This is being a quite busy college week, so I unfortunatelly had to delay the post (hence the “week 5.5” in the title). But let’s get to it:
Some leftover investigations
At the last post, I left some investigations to be made on some time consuming
git-grep operations. As we’ve seen, kwsexec()
and grep_source_is_binary()
were two of those functions which needed further examination. So, this week, I
proceeded with that, trying to understand why they are expensive and how could
we optimize them, if possible.
kwexec()
kwsexec()
is part of “kwset” or “keyword set searching” code. This section
comes from GNU grep and uses the boyer-moore algorithm for a single word search
or the commentz-walter algorithm for multiple words search. But since the
incorporation of this code, it seems GNU grep’s version has evolved to be much
more perfomatically. For example a3d42de (“grep: use Aho-Corasick algorithm to
search multiple fixed words”, 2016-06-02) reports a 7x speedup for a typical
case:
Using best-of-5 trials for the benchmark:
find /usr/share/doc/ -type f | LC_ALL=C time -p xargs.sh src/grep -Ff /usr/share/dict/linux.words >/dev/null
The results were:
real 11.37 user 11.03 sys 0.24 [without the change] real 1.49 user 1.31 sys 0.15 [with the change]

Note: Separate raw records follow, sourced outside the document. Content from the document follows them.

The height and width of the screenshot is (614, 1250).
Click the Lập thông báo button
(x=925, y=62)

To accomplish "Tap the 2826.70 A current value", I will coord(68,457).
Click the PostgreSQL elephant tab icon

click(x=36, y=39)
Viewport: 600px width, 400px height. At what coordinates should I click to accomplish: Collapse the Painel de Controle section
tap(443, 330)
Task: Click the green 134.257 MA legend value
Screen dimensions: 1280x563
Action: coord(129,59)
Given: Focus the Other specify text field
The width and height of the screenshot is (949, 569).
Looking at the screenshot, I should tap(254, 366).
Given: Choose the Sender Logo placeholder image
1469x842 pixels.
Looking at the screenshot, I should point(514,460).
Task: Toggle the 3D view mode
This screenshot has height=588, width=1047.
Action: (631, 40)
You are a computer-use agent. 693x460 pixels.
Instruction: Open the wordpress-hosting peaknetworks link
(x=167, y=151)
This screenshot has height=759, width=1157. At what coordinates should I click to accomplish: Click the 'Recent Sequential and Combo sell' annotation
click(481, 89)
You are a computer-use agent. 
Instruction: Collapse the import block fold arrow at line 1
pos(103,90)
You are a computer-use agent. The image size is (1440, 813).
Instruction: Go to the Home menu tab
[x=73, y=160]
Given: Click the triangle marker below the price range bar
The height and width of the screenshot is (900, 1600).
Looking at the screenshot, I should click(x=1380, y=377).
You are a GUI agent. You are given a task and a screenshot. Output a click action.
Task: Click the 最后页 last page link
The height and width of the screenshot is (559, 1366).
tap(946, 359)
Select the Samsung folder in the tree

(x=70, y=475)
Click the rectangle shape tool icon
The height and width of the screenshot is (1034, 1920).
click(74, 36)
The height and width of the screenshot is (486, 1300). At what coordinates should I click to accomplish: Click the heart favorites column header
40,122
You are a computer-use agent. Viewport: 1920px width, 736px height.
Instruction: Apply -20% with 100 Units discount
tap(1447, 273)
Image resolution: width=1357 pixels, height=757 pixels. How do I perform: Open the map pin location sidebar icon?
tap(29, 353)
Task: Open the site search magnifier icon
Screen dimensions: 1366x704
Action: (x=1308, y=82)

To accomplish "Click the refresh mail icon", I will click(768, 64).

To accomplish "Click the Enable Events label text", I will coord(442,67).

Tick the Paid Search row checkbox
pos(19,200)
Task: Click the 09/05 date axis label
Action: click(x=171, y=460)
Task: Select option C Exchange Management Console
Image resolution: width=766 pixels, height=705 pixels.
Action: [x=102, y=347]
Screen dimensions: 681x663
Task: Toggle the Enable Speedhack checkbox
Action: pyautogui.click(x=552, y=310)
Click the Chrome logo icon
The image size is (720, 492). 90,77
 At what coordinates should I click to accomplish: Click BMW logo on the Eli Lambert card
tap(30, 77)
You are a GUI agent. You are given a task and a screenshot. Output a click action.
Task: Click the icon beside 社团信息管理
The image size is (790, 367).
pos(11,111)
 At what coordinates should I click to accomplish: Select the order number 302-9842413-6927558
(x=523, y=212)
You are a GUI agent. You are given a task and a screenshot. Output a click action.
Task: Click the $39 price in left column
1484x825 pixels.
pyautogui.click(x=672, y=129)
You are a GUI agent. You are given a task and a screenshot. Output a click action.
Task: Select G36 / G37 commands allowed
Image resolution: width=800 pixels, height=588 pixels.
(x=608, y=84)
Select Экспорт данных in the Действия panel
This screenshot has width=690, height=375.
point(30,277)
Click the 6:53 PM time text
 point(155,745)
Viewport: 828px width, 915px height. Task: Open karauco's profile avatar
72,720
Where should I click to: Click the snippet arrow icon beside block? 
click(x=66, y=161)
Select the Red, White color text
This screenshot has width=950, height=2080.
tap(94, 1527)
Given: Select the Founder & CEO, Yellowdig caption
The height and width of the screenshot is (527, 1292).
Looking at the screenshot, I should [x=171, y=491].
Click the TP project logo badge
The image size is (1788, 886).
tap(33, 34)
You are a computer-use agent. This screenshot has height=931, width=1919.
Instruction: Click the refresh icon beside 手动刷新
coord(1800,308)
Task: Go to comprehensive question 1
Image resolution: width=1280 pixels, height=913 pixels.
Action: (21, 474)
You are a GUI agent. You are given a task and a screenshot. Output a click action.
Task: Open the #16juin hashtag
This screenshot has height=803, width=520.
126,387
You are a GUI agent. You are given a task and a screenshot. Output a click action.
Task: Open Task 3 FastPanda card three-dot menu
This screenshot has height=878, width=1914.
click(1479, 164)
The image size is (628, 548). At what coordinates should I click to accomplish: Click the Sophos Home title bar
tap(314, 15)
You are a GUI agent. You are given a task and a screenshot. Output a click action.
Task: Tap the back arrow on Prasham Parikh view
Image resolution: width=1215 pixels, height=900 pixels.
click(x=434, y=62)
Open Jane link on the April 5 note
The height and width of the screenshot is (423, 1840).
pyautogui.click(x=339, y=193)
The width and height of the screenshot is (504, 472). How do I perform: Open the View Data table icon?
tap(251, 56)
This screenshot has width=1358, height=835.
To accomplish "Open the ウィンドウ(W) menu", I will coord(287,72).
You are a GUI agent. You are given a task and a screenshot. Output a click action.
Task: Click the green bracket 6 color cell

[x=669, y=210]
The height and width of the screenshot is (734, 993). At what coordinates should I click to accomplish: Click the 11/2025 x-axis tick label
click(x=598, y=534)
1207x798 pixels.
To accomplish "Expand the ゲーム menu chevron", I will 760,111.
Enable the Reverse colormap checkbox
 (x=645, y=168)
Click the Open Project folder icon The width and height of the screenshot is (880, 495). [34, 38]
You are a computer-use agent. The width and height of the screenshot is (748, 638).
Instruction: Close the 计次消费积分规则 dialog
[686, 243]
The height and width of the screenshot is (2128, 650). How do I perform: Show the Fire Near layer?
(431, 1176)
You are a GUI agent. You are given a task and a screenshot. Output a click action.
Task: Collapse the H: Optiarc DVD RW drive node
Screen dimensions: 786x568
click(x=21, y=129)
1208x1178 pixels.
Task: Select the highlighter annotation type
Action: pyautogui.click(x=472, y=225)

So one thing that we should consider doing is to update Git’s kwset. I don’t know about the license issues, thought, since GNU grep is GPLv3 and Git is GPLv2. Anyways, this probably goes beyond my project…
grep_source_is_binary()
grep_source_is_binary()
checks whether a file is binary or not so that
git-grep may properly handle it. Without --textconv
and --text
, git-grep
will have to call this function for each and every file in the worktree (or
path in an specified revision). To decide whether a path refers to a binary file
or not, the function first tries to read the diff
attribute for the specified
path. If it fails to do that (or the attribute was unspecified), it goes to
auto-detection, which involves reading the whole file (or blob) and searching
its first 8000 bytes for a 0
unsigned char. Both attribute and file/blob
reading can be really time consuming. But it doesn’t seem there’s much we can
do here without getting too much into the attributes code. However, making the
blob reading thread-safe may help since grep_source_is_binary()
currently
relies on a lock to perform this operation.
Userdiff drivers pre-load
Reading builtin/grep.c
I was curious why add_work()
, responsible for adding
tasks to the worker threads, called grep_source_load_driver()
, which loads
the userdiff drivers if not already loaded. This function is already being
called by the worker threads, in parallel (with locks where needed), so wouldn’t
it be faster to let the workers handle it alone? Well, 9dd5245 (“grep: pre-load
userdiff drivers when threaded”, 2012-02-02) gave me the answer. It says:
The low-level grep_source code will automatically load the userdiff driver to see whether a file is binary. However, when we are threaded, it will load the drivers in a non-deterministic order […]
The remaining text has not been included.